:: WORK INSTRUCTIONS ::
Out of the listing below, copy every line that carries the string "with".

= = =

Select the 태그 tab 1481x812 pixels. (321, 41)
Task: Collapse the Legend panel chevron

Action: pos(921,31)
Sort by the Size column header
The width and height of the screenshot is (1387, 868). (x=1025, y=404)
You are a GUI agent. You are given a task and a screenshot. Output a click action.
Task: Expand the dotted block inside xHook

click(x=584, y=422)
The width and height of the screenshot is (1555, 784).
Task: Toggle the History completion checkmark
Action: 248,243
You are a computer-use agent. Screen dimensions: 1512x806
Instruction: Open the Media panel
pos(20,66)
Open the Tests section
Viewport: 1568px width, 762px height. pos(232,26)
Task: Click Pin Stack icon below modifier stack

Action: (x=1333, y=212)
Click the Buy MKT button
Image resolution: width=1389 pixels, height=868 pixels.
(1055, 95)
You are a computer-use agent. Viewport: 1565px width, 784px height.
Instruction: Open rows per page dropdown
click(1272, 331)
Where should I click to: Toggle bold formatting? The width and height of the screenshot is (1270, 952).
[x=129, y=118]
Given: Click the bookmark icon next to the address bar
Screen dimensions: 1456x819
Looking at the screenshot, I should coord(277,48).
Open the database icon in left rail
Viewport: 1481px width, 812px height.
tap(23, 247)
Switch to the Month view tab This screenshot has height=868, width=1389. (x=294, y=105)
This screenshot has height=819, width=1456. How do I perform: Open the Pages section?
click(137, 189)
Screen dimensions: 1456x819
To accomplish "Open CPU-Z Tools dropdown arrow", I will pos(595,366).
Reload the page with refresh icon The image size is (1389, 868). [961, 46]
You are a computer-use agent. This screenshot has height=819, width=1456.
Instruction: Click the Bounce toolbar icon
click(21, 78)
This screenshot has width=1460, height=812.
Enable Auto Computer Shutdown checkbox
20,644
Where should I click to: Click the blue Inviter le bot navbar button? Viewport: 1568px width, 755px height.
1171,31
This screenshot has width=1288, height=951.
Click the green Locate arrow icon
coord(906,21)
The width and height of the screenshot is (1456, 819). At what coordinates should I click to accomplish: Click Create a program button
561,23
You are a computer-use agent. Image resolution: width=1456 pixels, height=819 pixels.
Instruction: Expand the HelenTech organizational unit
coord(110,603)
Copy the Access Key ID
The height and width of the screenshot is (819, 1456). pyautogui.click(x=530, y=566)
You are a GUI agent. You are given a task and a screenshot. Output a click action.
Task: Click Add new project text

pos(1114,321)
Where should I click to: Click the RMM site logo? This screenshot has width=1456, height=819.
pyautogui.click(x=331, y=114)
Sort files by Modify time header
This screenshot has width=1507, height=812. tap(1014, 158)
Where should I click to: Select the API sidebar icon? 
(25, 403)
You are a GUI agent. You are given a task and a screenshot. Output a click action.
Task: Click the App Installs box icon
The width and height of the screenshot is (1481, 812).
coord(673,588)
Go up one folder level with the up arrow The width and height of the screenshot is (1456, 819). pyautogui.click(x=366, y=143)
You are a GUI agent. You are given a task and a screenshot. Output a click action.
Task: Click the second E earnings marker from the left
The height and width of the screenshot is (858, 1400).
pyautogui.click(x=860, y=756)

= = =

:: RESPONSE TO THE EXERCISE ::
Reload the page with refresh icon The image size is (1389, 868). [961, 46]
Go up one folder level with the up arrow The width and height of the screenshot is (1456, 819). pyautogui.click(x=366, y=143)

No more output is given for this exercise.